José Antonio Hernández-Diez

Jul 16 – Aug 14, 2004


Galeria Fortes Vilaça

The Venezuelan artist José Antônio Hernández-Diez returns to São Paulo to inaugurate an exhibition in Galeria Fortes Vilaça, two years after his participation in the XXIV São Paulo Bienal. His last commercial show in the city took place at Galeria Camargo Vilaça in 1999.

In Hernández-Diez's work, high and popular culture intersect, philosophical references are translated into everyday forms and images. The work enters into direct relation with the world in which we live. In this exhibition, the signs of contemporary life are present once again, manipulated and reconstructed within the art. Hernández-Diez is showing two sculptures, one large and one small, that incorporate the stylized form of a series of escalators supported by wood cubes.

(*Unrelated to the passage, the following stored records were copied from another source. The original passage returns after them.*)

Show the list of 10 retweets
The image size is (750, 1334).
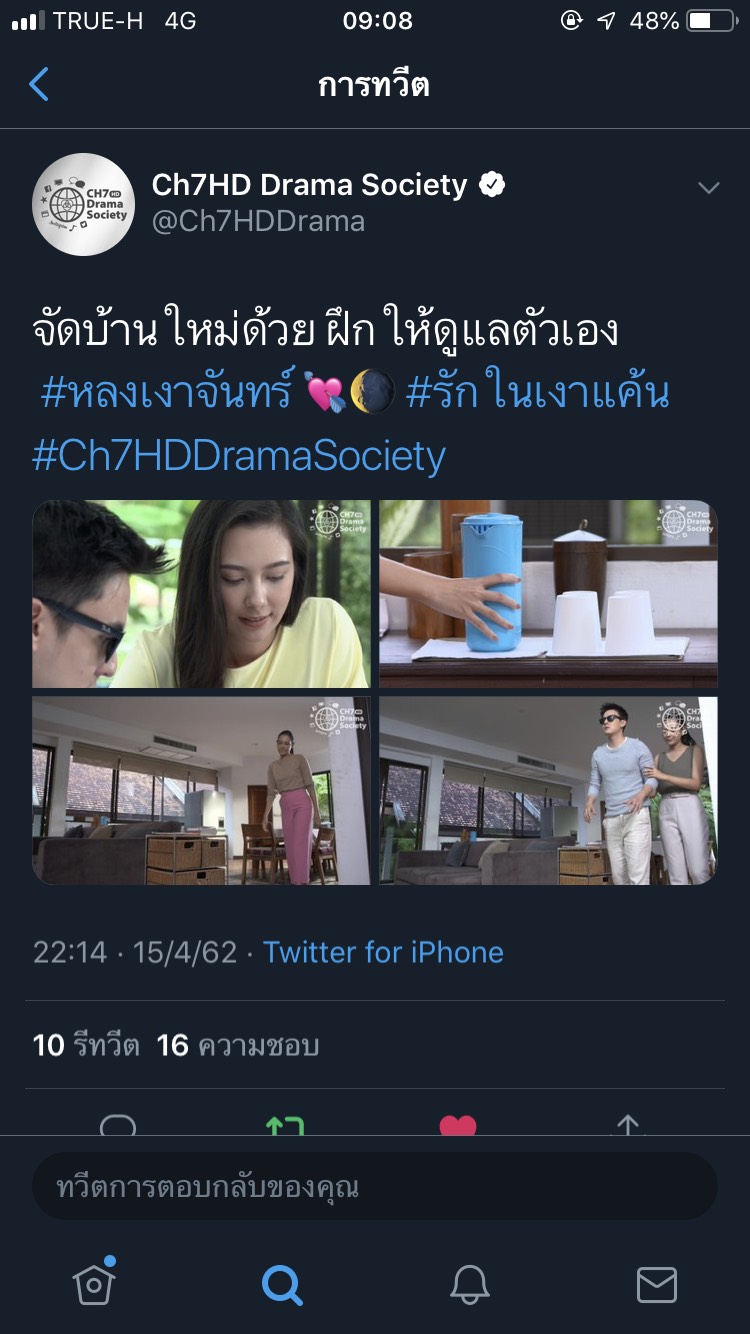coord(86,1046)
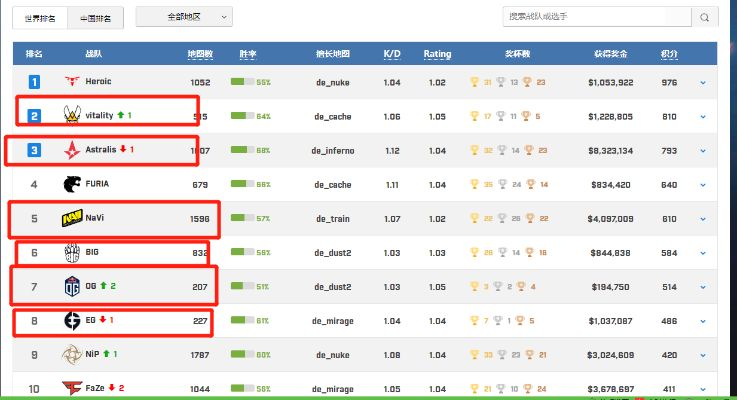The width and height of the screenshot is (737, 400).
Task: Click the Astralis red star logo
Action: coord(72,150)
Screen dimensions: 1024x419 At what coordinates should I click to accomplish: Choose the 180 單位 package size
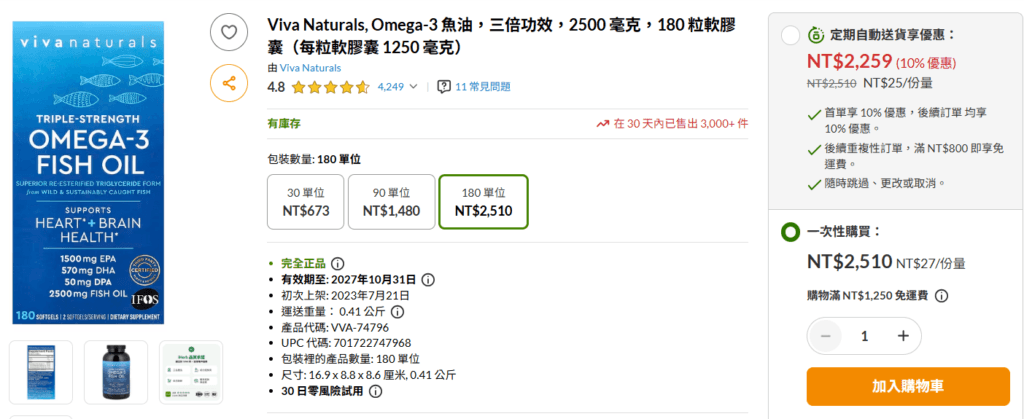tap(483, 202)
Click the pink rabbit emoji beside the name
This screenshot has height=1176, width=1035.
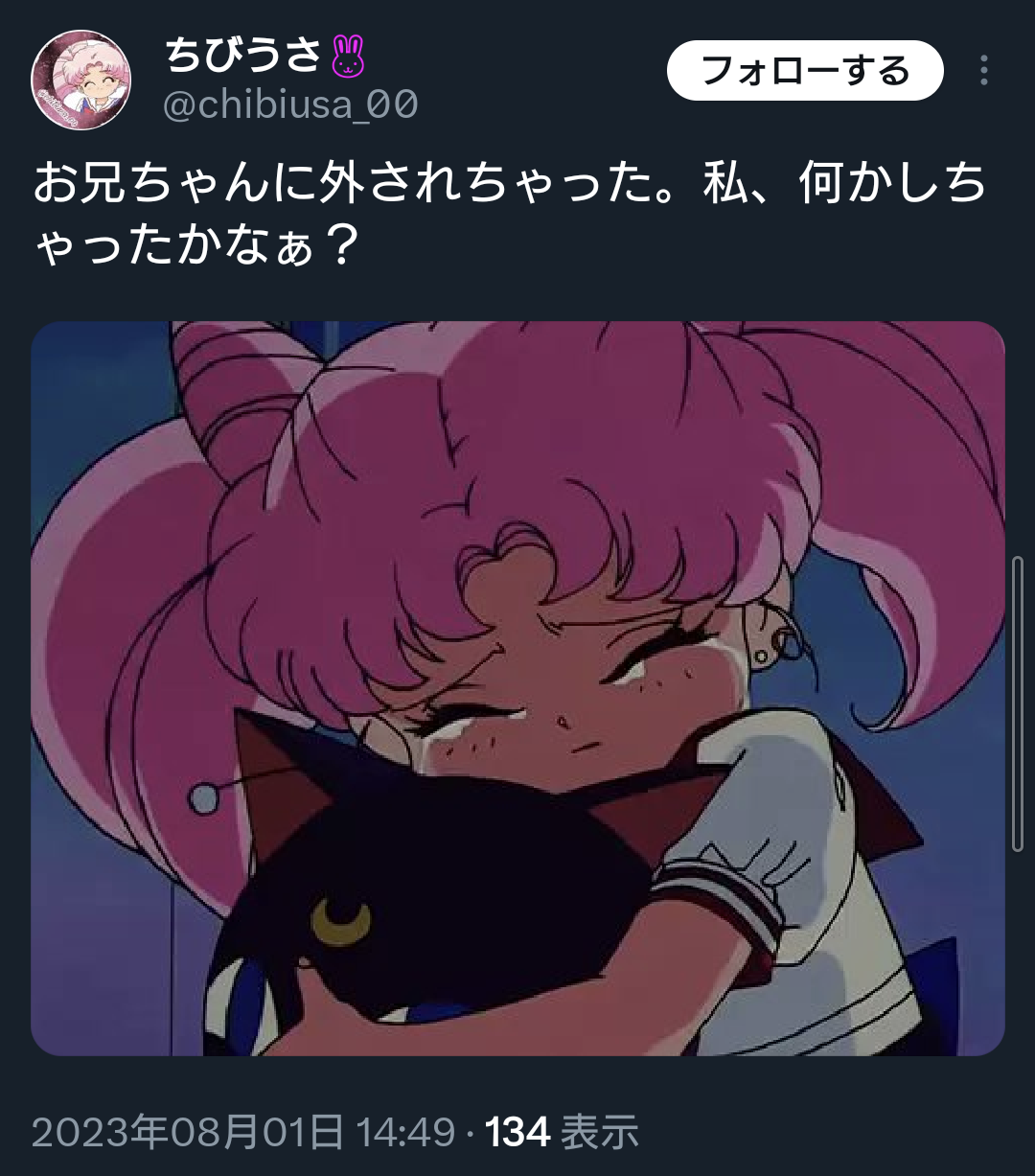tap(349, 57)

The result is formally post-minimalist, but examination of these sculptures calls up more ironic or even emotive interpretations.

The title of the larger work, "Gulliver", probably refers to the powerful image of tiny people on the escalators in malls and airports. The sculpture also alludes to a cinematographic concept, "traveling," if we think of people who rise and fall on the escalators, crossing ways and looking at each other briefly, a momentary intersection.

The artist appropriates the familiar image of ordinary clothes such as jeans and knit shirts to create a series of evocative black-and-white photographs. These compositions are entitled "Care" and once more integrate reality, external as well as intimate, for our clothes are closest to us, and for them to last, they need to be taken care of in a certain way, such as being washed at specific temperatures. Behind an immediate pop appearance, these photographs portray analogies with personal relationships.

A resident of Barcelona, Hernández-Diez had a show there at the start of this year in Galeria Estrany de la Mota, and last year he participated in the most recent Venice Biennial with the curator Carlos Basualdo. In 2002, the artist's work received a retrospective show at the New Museum of Contemporary Art, New York.